Un nouveau parc industriel et logistique vient renforcer l’offre d’infrastructures dans la région de Casablanca-Settat. Baptisé LOGIPARC 2, le site a été inauguré mardi à Bouskoura par le ministre du Transport et de la Logistique, Abdessamad Kayouh. D’un coût supérieur à 200 millions de dirhams, ce projet s’étend sur 25.000 m² et vise à accompagner la montée en puissance du secteur logistique au Maroc.
La cérémonie s’est tenue en présence de plusieurs responsables territoriaux et institutionnels, dont le wali de la région Casablanca-Settat, Mohamed Mhidia, et le directeur de l’Agence marocaine de développement de la logistique, Ghassane El Machrafi. À cette occasion, le ministre a rappelé le rôle structurant de la logistique dans la compétitivité économique, dans un contexte marqué par les tensions sur les chaînes d’approvisionnement à l’échelle mondiale.

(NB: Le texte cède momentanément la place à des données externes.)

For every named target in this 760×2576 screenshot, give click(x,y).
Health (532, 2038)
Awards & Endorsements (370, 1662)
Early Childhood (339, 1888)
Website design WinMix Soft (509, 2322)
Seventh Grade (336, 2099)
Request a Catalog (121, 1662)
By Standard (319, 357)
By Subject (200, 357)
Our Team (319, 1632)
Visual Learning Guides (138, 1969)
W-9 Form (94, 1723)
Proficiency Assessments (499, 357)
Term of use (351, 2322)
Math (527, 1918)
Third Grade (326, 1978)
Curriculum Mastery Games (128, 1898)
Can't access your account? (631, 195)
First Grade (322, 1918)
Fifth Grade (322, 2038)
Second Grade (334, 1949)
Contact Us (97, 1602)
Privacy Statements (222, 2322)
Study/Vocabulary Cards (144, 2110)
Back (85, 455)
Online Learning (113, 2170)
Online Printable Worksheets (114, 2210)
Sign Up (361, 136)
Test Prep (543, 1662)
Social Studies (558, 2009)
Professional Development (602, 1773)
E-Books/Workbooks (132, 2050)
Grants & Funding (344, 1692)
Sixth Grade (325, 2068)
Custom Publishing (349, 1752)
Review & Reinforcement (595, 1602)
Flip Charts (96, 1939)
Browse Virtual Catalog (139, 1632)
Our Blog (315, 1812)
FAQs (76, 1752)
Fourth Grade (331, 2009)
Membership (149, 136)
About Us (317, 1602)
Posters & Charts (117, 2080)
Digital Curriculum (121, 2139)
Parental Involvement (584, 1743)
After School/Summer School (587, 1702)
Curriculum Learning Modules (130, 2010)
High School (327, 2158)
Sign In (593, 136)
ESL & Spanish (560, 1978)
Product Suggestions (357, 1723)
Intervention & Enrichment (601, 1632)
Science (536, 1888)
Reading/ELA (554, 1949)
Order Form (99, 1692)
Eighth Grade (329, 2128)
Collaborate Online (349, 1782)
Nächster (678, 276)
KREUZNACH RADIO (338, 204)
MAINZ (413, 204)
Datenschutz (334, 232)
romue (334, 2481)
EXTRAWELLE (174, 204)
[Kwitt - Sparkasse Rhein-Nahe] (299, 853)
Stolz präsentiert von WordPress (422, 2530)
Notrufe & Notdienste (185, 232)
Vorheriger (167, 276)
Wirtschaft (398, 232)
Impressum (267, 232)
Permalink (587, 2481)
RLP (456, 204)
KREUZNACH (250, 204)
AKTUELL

Porté par Tijara Développement à travers sa filiale LOGIPARC, le projet s’inscrit dans la stratégie nationale visant à structurer un réseau intégré de zones logistiques. Celle-ci repose notamment sur le développement de corridors stratégiques, à l’image de l’axe Zenata–Nouaceur, appelé à relier les principaux pôles économiques de la métropole casablancaise.
Une offre pensée pour les besoins des opérateurs
Au-delà de son positionnement géographique, à proximité des grands axes routiers, du Aéroport Mohammed V et du Port de Casablanca, LOGIPARC 2 mise sur la flexibilité de son offre. Le parc propose 23 unités modulables, dont la superficie varie entre 920 et 2.200 m², destinées à accueillir des activités industrielles et logistiques.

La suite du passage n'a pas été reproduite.